→ **Reading text**:
►

Democratic state Attorney General Josh Kaul argued in front of a judge Thursday that Wisconsin should void that law because it has gone unused for so long. He and his team also said the law conflicts with other abortion rules that were implemented much later, such as a 1985 law that only criminalizes abortion post–fetal viability—an already mushy window of time that decreases as neonatal care improves—but with an exception after that to save the life of the pregnant person.
“Women in the state of Wisconsin are not currently able to receive critical health care … because of the very lack of clarity in the law,” said assistant Attorney General Hannah Jurss.
Kaul filed the lawsuit just days after the Supreme Court issued the Dobbs ruling last summer. It is only now making it to the courtroom.
But one of the three Republican district attorneys named as defendants in the case, Joel Urmanski, argued that Kaul doesn’t have legal standing to challenge the ban because it does not affect him personally or his ability to do his job as attorney general. Urmanski had filed a motion to dismiss the suit in December. His lead attorney said Thursday the ban has been able to coexist in “harmony” with newer abortion laws.

◄

→ **List of tasks**:
A. In the text on the Wisconsin abortion lawsuit, when did Joel Urmanski file a motion to dismiss the suit?
B. Reproduce the text on the Wisconsin abortion lawsuit without changes, beginning at the words "Democratic state Attorney" and stopping after "to the courtroom.".

→ **Information supplied**:
►

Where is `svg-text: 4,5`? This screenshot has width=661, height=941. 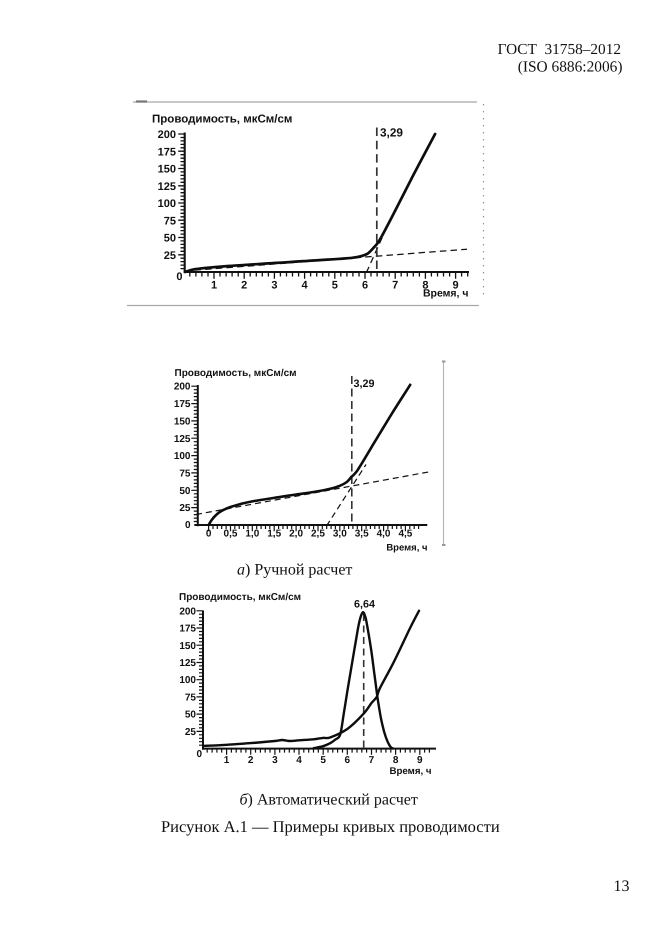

◄

→ **Answer section**:
A. In December.

B.
Democratic state Attorney General Josh Kaul argued in front of a judge Thursday that Wisconsin should void that law because it has gone unused for so long. He and his team also said the law conflicts with other abortion rules that were implemented much later, such as a 1985 law that only criminalizes abortion post–fetal viability—an already mushy window of time that decreases as neonatal care improves—but with an exception after that to save the life of the pregnant person.
“Women in the state of Wisconsin are not currently able to receive critical health care … because of the very lack of clarity in the law,” said assistant Attorney General Hannah Jurss.
Kaul filed the lawsuit just days after the Supreme Court issued the Dobbs ruling last summer. It is only now making it to the courtroom.